The surprise midnight screening at the Sundance Film Festival this year wasn’t much of a surprise by the time it began rolling, but I think it shocked more that a few attendees at just how strong, topical and occasionally shocking it was. First-time writer-director Jordan Peele (half of the great comedy team Key & Peele, who made KEANU last year) has been talking for a couple of years about his horror-comedy script GET OUT. But when the details of the plot begin to reveal themselves, I’m not quite sure anyone will be prepared for how he dives headfirst into the deep waters of racism in America, told through a story that makes it quite clear that, while racism might seem more at bay than ever before (I’m talking about the pre-President Trump era in which the film was conceived and made), the real fear amongst African-Americans is the white people are just better at hiding it.
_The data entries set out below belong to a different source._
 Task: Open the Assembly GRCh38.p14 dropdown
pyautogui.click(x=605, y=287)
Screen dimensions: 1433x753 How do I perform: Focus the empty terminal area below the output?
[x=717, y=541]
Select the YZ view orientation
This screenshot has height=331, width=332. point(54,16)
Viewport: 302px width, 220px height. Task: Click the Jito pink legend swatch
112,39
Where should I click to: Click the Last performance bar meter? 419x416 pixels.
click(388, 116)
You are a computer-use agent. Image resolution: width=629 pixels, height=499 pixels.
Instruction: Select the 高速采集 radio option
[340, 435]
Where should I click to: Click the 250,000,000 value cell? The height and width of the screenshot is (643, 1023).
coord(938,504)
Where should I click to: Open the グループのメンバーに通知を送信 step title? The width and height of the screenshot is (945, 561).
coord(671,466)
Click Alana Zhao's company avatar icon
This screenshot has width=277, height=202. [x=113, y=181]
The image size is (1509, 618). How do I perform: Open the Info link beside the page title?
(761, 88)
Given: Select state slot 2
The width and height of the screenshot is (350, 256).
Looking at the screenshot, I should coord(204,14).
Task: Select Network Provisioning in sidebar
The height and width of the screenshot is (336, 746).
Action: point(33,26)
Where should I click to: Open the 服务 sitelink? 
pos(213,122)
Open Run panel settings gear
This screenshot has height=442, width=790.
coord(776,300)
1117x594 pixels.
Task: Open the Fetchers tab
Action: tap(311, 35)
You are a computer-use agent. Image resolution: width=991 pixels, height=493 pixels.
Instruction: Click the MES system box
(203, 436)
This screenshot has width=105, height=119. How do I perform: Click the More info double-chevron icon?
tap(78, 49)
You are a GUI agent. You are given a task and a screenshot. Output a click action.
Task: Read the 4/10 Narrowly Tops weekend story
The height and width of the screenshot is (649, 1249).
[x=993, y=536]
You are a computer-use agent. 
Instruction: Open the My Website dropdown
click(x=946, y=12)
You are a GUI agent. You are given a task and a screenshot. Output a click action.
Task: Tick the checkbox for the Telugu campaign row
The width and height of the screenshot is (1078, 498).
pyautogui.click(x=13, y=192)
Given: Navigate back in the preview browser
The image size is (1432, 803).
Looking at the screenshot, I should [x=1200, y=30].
GET OUT begins harmlessly enough. A young, interracial couple—Chris (Daniel Kaluuya of SICARIO) and Rose (Allison Williams from “Girls”)—decide to head to her parents’ palatial estate (I don’t recall if the film ever names the state in which the action takes place, but it was shot in Alabama), where Chris can finally meet the folks for the first time. He’s worried, as any new boyfriend would be, about what they’ll think of him, in particular, the fact that he’s black (apparently he’s Rose’s first black boyfriend). But parents Dean (Bradley Whitford) and Missy (Catherine Keener) seem positively darling, almost trying too hard to make Chris feel at home. (“I would have voted for Obama for a third time,” says Dean.)
It doesn’t take long for Chris to feel like something is amiss, especially when he meets the household staff, Walter (Marcus Henderson) and Georgina (Betty Gabriel), who seem more Stepford than Southern. They are overly smiley and surface-level nice, while seeming suspicious and not eager to engage in chit-chat with Chris. Peele is a smart enough filmmaker to drop subtle hints about what’s really going on in the house and community; even still he never gives away too much.
At the top of the film, we see a young black musician (played by Keith Stanfield of STRAIGHT OUTTA COMPTON, “Atlanta,” SHORT TERM 12, SNOWDEN) lost on the streets of this same affluent neighborhood; he’s plucked off the road by a passing car, and when we see him again, at an annual party thrown by Rose’s parents, he’s the date of a middle-aged woman, dressed like a codger at a pricey nursing home. But something unintentional happens that seems to snap him out of his condition, and he immediately begins to scream at Chris to run before he’s whisked away by others at the party and taken into a room with Missy, who just happens to by a psychiatrist who specializes in hypnotherapy. She even conducts a seemingly harmless experiment on Christ that results in him quitting smoking.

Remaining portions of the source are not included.